Soviet general (1923–2019)

Makhmut Akhmetovich Gareyev (Махмут Ахметович Гареев, Мәхмүт Әхмәт улы Гәрәев; 23 June 1923 – 25 December 2019) was a Russian general and author of several books on the history of the Second World War. He served as Deputy Chief of the General Staff of the Soviet Armed Forces. Until his death, he was the president of the Russian Academy of Military Sciences.

A decorated veteran of the Second World War, he had a lifelong career in the Soviet military starting from the Junior Lieutenant in the beginning of the war and reaching general rank in the 1970s.

His positions also included serving as the military adviser to Egypt under Anwar Sadat in the 1970s and Afghanistan under then Afghan President Mohammad Najibullah from 1989 to 1991.

Gareev served as an editor-in-chief and authored a few books himself.

In September 2015, Chinese President Xi Jinping awarded Gareev the Medal of Honor for his contribution in the 1945 Battle of Mutanchiang that liberated Mudanjiang in Northeastern China from the Empire of Japan.

==Early life==

Gareev was born in Chelyabinsk, the child of ethnic Tatars originally from the Chimshin region of Bashkiria. His father Akhmat Gareev was an industrial worker and his mother, Rahema was a housewife. The family also lived in Central Asia.

Gareev joined the Red Army in 1939 as a volunteer and graduated from the Tashkent Infantry School in 1941. He was initially posted to an infantry unit in the Turkestan Military District.

==World War II==

Gareev was transferred to the Western Front in November 1942 and fought as an infantry officer in the Battle of Rzhev where he was wounded. Gareev was subsequently promoted to a deputy commander of an infantry battalion and a staff officer of the 45th Rifle Corps. Gareev was wounded in the head in 1944 in Belorussia.

Upon recovering from his wound he was posted to the Far East in January 1945 joining the staff of the 5th Army. He fought in the Soviet–Japanese War (August Storm) and finished the war as a Major.

==Post War service==

Gareev continued on the staff of the 5th Army in the Far East after the war and then graduated from the M. V. Frunze Military Academy in 1950. During 1950–1957, he was the chief of staff of the regiment, senior officer of the operational command of the headquarters of the Belorussian Military District, commander of the 307th Guards Motor Rifle Training Regiment in the 45th Tank Training Division of the Belorussian Military District, chief of staff of the 120th Guards Motor Rifle Division.

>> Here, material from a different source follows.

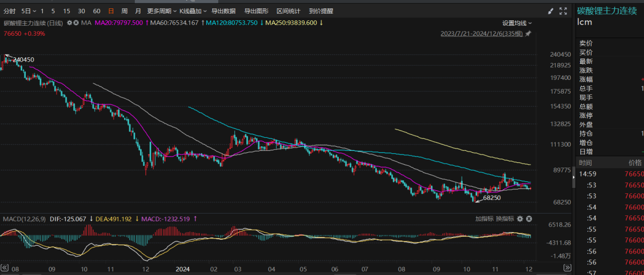Open MACD indicator settings gear

point(519,219)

In 1959 Gareev graduated from the Military Academy of the General Staff. He became a Deputy Division Commander in 1959. Since February 1965 he was commander of the 50th Guards Motor Rifle Division in the 28th Combined Arms Army of the Belorussian Military District. Since June 1966, he commanded a tank division. From July 1968 to September 1970 he was Chief of Staff and then First Deputy Commander of the 28th Combined Arms Army.

In 1970–71 he was a military adviser to the United Arab Republic. He became commander of the Urals Military District in 1971. From February 1974, he was head of the Military Scientific Directorate of the General Staff, deputy chief of the Main Operational Directorate of the General Staff, and in 1984 was deputy chief of the General Staff of the Armed Forces of the USSR. Gareev was promoted to Colonel General in October 1978.

In 1989, he was the Chief Military Adviser in Afghanistan after the withdrawal of a limited contingent of Soviet troops from there. He played a large role in planning the military operations of government forces of President Mohammad Najibullah. Gareev was promoted to the rank of General of the Army in 1990.

From 1990, he served as Military Adviser – Inspector of the Group of Inspectors General of the USSR Ministry of Defence. Gareev retired from active service in 1992

==Family==

Gareev married Tamara Ivanovna after the war, his wife was of Belorussian origin and died in 1998. They had two children: Timur (born 1961) a retired Major General in the Russian army and Galia (born 1952) who is a retired English language teacher.

==Military Science and Theory==

Gareev began to actively engage in military scientific work back in the 1960s and 1970s. Author of over 100 scientific papers, over 300 articles and publications in collections, magazine and newspapers. He was the lead author of numerous Soviet Army manuals.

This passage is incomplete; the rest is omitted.